State Roundup: Concerns raised about school reopening as parents, educators question its feasibility, motivation

State Roundup: Concerns raised about school reopening as parents, educators question its feasibility, motivation

Gov. Larry Hogan and wife Yumi was joined by Howard County Executive Calvin Ball in announcing increased police protection for Asian Americans Monday. They spoke at the Honey Pig Korean barbecue restaurant in Ellicott City after touring mostly Korean businesses there. Governor's Office Photo

DID MARYLAND SCHOOLS OPEN TOO EARLY?: Since the beginning of the phased reopening of Maryland’s public schools on March 1 at the urging of Gov. Larry Hogan, parents, educators and administrators have raised concerns about the feasibility of the process and what the motivation behind that decision might have been, reports Bryan Renbaum for Maryland Reporter.

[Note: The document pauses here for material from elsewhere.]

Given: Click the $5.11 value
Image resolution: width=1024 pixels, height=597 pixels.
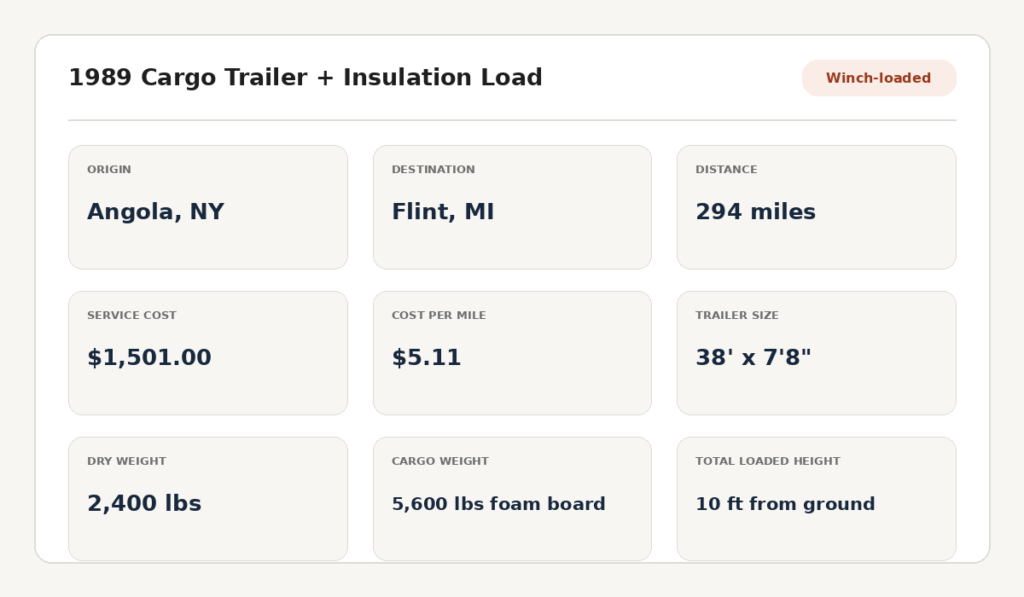Looking at the screenshot, I should (x=426, y=357).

GOAL IS 100,000 COVID JABS PER DAY: Maryland health officials have set a goal of administering as many as 100,000 shots per day as COVID-19 vaccine production scales up and more people become eligible, Hallie miller reports in the Sun. Acting health secretary Dennis R. Schrader said the Maryland Department of Health has been driving steadily toward that bench mark, reaching as many as 57,550 vaccinations in a single day last week.

OLDEST MARYLANDERS FALL BEHIND IN VAXX: The oldest Maryland residents are falling behind other age groups as the state begins to open up a new phase of coronavirus eligibility, Bryan Sears reports for he Daily Record. State data shows that less than 40% of residents 70-80 years old have been vaccinated and about 45% of those over 80 have received doses, Lam said, lower figures than some slightly younger groups.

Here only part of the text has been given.